Among school workers and students, she staunchly cultivated individuality and freedom, her “hobbies.” She protested the encroaching movement toward standardization in schools. Instead, she inspired teachers to creatively modify the curriculum and bring their unique pedagogical approaches to their students. “What new ideas have you today?” was her favorite greeting with teachers, administrators, and students alike. Their responses often led to changes in the schools.Footnote 100 She resisted calls for centralized power, instead choosing to share power as much as possible while retaining her ultimate responsibility for the welfare of the whole. In her classrooms, students had voice in how activities unfolded. In her schools, she encouraged teachers to make important decisions together about governance, pedagogy, and curriculum—with attention devoted to arts, humanities, and creative expression. In her district, she established a teachers’ council in which large numbers of teachers systematically deliberated curriculum, governance, and policy—with meaningful implementation of results. As superintendent, she established numerous channels through which she dialogued with members of the broad Chicago schools community, motivating them to contribute ideas and to work together to realize them.
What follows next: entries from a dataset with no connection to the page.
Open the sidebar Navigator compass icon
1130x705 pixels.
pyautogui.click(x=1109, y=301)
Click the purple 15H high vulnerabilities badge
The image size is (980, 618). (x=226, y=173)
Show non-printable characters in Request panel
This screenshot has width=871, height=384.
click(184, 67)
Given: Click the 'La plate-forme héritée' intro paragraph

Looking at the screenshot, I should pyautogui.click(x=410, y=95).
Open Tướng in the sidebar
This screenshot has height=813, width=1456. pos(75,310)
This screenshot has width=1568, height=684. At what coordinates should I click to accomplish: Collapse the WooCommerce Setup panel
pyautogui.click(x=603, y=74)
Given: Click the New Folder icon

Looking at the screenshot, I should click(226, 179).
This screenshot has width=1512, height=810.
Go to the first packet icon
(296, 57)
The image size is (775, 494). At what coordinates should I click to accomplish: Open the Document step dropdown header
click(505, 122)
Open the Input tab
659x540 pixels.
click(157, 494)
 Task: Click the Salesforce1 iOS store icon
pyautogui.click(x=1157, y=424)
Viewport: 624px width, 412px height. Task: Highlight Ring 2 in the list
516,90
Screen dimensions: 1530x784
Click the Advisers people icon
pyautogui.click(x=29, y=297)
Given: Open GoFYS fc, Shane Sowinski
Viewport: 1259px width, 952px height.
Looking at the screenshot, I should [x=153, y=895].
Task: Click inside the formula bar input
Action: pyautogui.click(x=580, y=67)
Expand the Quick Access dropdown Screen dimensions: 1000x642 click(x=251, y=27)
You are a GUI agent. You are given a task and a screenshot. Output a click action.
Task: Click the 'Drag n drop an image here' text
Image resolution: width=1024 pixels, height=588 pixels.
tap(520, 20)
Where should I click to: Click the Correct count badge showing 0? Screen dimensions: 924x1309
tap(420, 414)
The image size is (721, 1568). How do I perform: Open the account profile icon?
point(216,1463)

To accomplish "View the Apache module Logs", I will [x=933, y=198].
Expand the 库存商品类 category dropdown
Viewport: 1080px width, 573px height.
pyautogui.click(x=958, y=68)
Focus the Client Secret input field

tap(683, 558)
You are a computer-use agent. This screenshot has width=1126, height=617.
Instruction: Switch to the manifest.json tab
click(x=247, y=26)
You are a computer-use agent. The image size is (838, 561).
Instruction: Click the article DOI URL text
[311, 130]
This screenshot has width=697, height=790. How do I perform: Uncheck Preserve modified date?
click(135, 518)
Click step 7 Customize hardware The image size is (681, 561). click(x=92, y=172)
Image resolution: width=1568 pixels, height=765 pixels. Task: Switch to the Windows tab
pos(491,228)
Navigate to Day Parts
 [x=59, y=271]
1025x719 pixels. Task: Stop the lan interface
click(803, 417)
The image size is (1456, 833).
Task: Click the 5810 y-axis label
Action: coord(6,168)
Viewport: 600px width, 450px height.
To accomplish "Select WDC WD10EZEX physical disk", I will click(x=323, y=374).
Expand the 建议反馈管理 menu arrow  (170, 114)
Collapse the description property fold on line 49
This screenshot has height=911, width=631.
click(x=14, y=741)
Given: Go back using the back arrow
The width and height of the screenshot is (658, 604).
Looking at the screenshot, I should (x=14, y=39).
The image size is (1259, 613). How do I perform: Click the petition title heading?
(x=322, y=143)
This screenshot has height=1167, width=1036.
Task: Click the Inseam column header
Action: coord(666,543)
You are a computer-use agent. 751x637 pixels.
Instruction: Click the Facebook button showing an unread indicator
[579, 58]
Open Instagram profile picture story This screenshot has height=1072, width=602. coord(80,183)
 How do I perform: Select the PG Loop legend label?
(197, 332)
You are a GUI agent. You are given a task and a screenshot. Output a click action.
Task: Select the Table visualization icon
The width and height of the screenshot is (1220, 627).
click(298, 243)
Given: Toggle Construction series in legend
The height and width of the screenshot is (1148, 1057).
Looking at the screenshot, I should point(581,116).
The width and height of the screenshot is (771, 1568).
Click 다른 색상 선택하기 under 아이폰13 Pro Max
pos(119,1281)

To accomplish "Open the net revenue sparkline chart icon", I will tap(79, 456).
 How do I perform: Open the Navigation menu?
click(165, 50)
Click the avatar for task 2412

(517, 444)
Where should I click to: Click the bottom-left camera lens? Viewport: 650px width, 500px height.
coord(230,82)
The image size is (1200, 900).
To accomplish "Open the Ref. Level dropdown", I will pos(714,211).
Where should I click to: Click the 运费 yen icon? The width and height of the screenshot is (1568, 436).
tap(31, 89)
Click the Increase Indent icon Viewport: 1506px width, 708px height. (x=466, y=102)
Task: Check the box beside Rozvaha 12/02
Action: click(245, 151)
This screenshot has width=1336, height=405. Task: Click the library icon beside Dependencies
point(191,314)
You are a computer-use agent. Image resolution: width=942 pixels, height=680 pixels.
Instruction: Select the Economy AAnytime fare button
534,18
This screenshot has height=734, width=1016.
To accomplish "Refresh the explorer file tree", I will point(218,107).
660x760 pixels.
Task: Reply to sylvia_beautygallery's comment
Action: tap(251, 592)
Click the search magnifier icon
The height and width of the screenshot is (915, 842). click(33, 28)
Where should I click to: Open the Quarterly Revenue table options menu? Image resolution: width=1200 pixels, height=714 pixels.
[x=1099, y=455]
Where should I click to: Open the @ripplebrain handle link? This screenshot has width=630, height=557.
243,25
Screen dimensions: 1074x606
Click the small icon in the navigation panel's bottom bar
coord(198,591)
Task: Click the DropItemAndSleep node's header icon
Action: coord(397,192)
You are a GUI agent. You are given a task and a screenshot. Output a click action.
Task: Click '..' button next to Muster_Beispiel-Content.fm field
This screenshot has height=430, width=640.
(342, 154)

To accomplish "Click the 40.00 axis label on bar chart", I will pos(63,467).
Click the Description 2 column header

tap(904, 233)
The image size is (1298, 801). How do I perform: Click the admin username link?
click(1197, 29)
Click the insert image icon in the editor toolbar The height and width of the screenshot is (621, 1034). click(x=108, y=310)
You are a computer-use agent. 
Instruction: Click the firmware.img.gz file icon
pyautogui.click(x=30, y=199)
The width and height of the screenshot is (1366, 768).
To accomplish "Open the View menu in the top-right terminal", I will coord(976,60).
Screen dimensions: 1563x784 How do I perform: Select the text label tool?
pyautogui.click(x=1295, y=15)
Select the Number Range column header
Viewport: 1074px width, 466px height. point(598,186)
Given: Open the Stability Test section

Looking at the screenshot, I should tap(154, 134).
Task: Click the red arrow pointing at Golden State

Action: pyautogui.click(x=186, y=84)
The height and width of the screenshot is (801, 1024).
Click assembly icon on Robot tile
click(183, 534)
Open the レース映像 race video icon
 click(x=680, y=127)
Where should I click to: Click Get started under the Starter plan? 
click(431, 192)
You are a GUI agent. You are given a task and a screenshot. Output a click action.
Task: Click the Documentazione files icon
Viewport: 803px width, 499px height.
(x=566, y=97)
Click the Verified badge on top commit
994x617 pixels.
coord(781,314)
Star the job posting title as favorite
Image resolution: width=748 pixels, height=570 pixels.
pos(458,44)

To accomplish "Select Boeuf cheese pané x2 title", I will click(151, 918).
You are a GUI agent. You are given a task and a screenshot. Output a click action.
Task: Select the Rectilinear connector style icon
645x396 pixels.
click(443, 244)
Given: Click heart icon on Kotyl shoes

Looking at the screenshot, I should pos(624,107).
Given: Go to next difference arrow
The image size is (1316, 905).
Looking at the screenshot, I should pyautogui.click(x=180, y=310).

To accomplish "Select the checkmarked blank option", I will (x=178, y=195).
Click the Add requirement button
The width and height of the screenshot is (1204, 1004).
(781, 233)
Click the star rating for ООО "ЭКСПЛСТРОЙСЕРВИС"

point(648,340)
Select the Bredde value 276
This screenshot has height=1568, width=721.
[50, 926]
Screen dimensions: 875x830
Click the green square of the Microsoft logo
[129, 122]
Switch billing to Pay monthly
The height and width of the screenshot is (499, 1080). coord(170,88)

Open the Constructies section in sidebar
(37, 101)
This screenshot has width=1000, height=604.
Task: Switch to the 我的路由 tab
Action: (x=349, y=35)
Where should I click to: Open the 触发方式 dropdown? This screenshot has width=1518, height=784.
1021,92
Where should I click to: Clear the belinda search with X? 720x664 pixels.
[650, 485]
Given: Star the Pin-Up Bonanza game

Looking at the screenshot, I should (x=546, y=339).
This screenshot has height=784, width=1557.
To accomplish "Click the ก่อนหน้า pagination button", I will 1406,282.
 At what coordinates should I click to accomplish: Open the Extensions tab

Young encouraged individuality and freedom; at the same time, she nurtured a sense of community that made them possible. At each step in her career, she created ways for people to meet with each other to discuss work-related topics of their choice and in settings that promoted their relaxed enjoyment. Food consistently played a key role in these events. So too did lively banter, give-and-take, and making plenty of room for “free play of thought.” Teachers looked forward to these meetings, as they shared ideas, questioned orthodoxies, came to trust one another more deeply, and ultimately helped each other in creating new ideas and practices. Young spent almost her entire career in the Chicago schools. She had taught many of its teachers and administrators, worked beside them, and fought with them to improve working conditions. She knew them, and they in turn knew her. They knew they could count on her to work on their behalf and to make good on her commitments. A remarkable number of teachers and administrators did their best to reciprocate. This broad and deep sense of community across the city provided the context in which a staggering number of important reforms flourished, especially during the first four years of Young's superintendency.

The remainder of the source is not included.